# Hip stretching injury



## eiv0482 (Sep 7, 2020)

Alright, so one day about 1 1/2 to 2 months ago, I was doing this stretch. 







I'm pretty flexible, so I needed to stretch pretty far to feel anything in my hamstrings. I feel tension in the hip joint (?) before a stretch in the leg. So, I'm doing this relatively slowly, and then my hip pops. Since then, my right hip (the side I was stretching on) has been sensitive, so I have avoided stretching that side too much... until last week. Before, I felt a slight, sharp pain when I stretched that leg backwards, but it wasn't a big deal and barely affected my day to day life. However, I tried doing the same stretch last week and actually stretched it, assuming that the sensitivity wasn't actually a big deal and I was just being too cautious. This time, my hip popped twice, and I knew I messed up. Now, I feel the same sharp pain every time I put pressure on my right hip when it is bent (as in when I try lifting the leg or sitting) and still when I pull the leg back, except I feel it much sooner now, to the point where I have to adjust my walking. 
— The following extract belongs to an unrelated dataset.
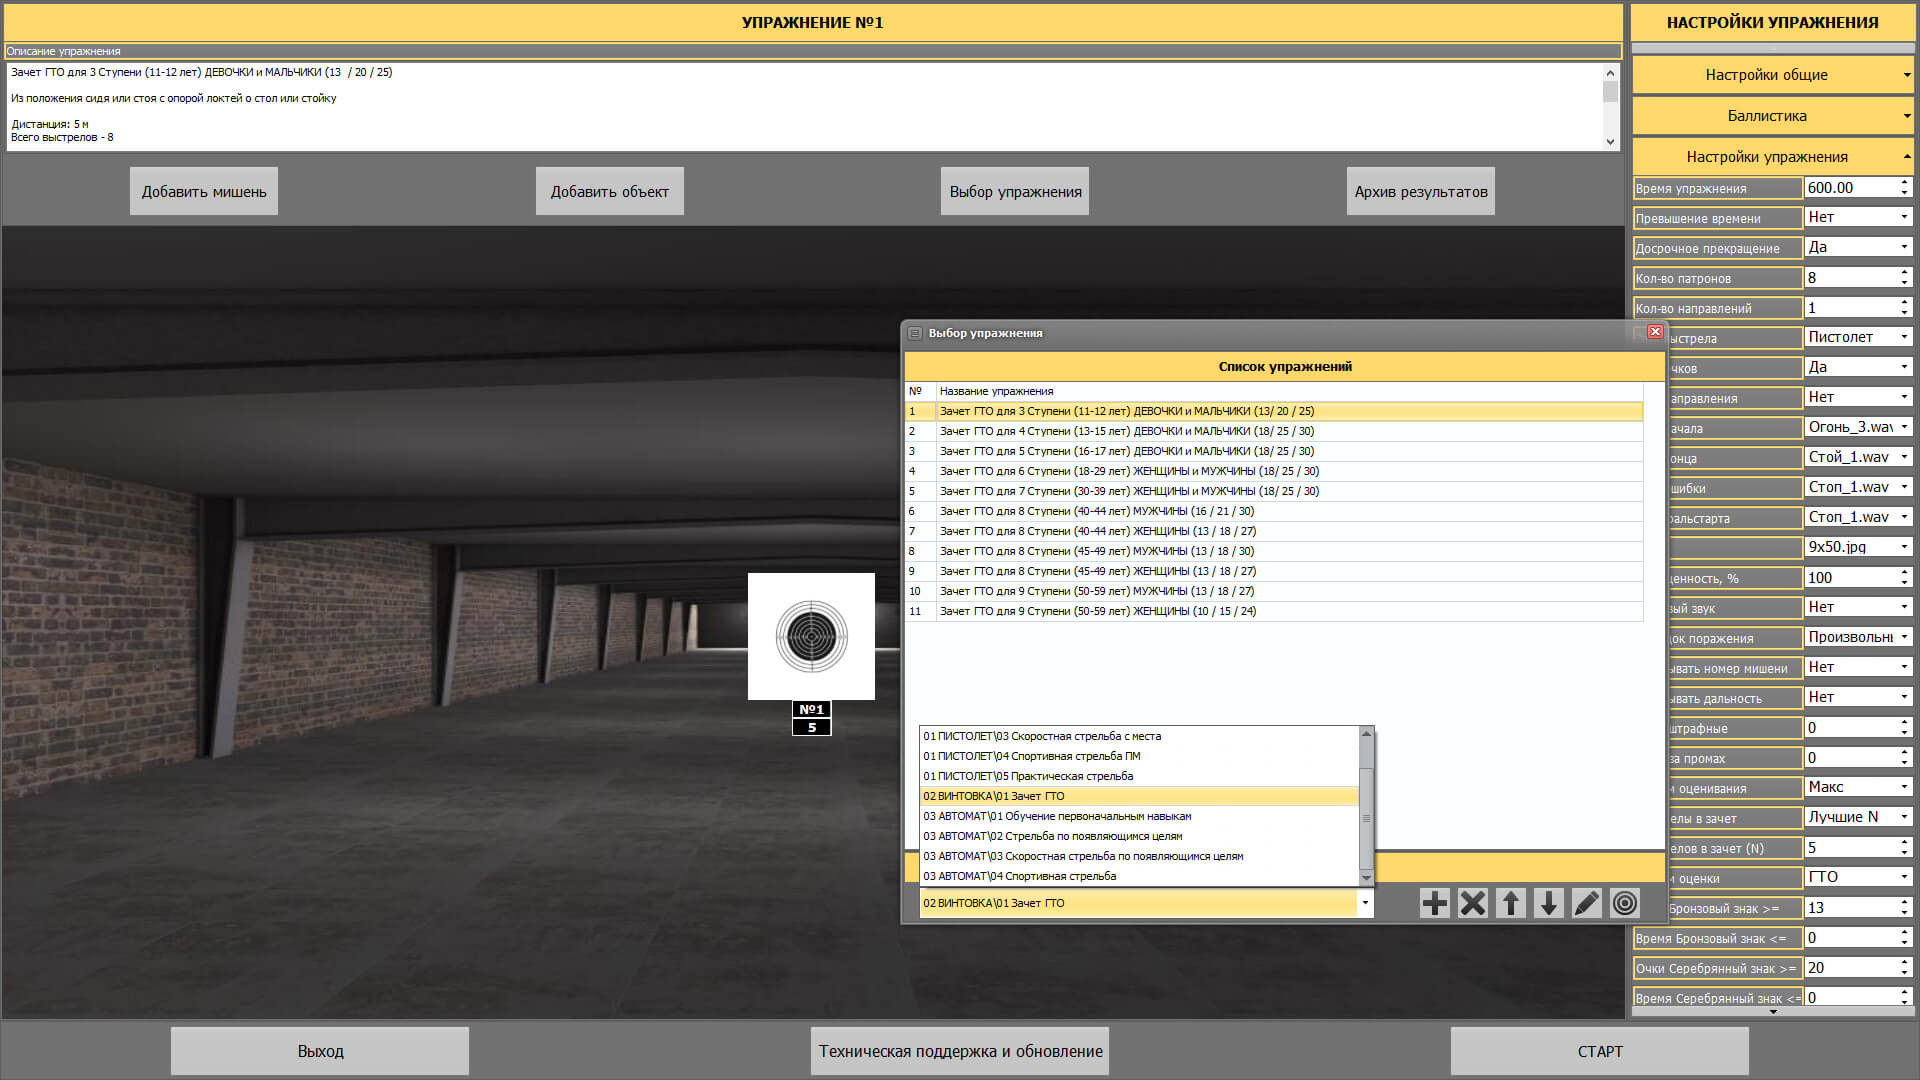Click the target icon in dialog toolbar

[1625, 903]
I wasn't planning on really doing anything about it until now, but it is getting pretty annoying now that I have testing coming up and I'm grimacing every time I try to side kick. Any ideas for what exactly happened? For now, I'm trying to not practice or cause stress to the area, but obviously I won't be able to do that for long (I go to physical school, and have ma class twice this week and testing on Friday--none of which I plan on missing). Also, I am putting Biofreeze on the area in the mornings and at nighttime, and also plan on putting it on before ma class. I don't want to have to see a professional for this, and I don't think it is necessary, so any help would be greatly appreciated.


----------



## Headhunter (Sep 8, 2020)

If it’s hurting for a long period of time then it’s necessary. Much better to listen to a doctor than random people online


----------



## drop bear (Sep 8, 2020)

Headhunter said:


> If it’s hurting for a long period of time then it’s necessary. Much better to listen to a doctor than random people online



That is a paradox by the way.


----------



## dvcochran (Sep 27, 2020)

eiv0482 said:


> Alright, so one day about 1 1/2 to 2 months ago, I was doing this stretch.
> 
> 
> 
> ...


That is the 'classic' warmup sitting stretch for just about every sport out there. My first question is do you warm up before you start stretching? Get the blood flowing and muscles warm first, such as using a treadmill, walking/jogging or knee lifts, etc... 
As far as the pain you are feeling, I strongly suggest you see your doctor. That doesn't sound normal.


----------



## JowGaWolf (Sep 27, 2020)

I can't say for sure, but that popping sounds as if something popped out of place.  It reminds me of the tendon in my shoulder sometimes snags on something then pops over it.  But in your case it sounds as if it didn't pop back into place.  When it gets hung like this, then it reduces the amount of flexibility that it normally would have. This is when you run the risk of tearing it.

A quality massage therapist may be able to tell if there is something out of position or if it's something worse that requires you to seek medical attention.


----------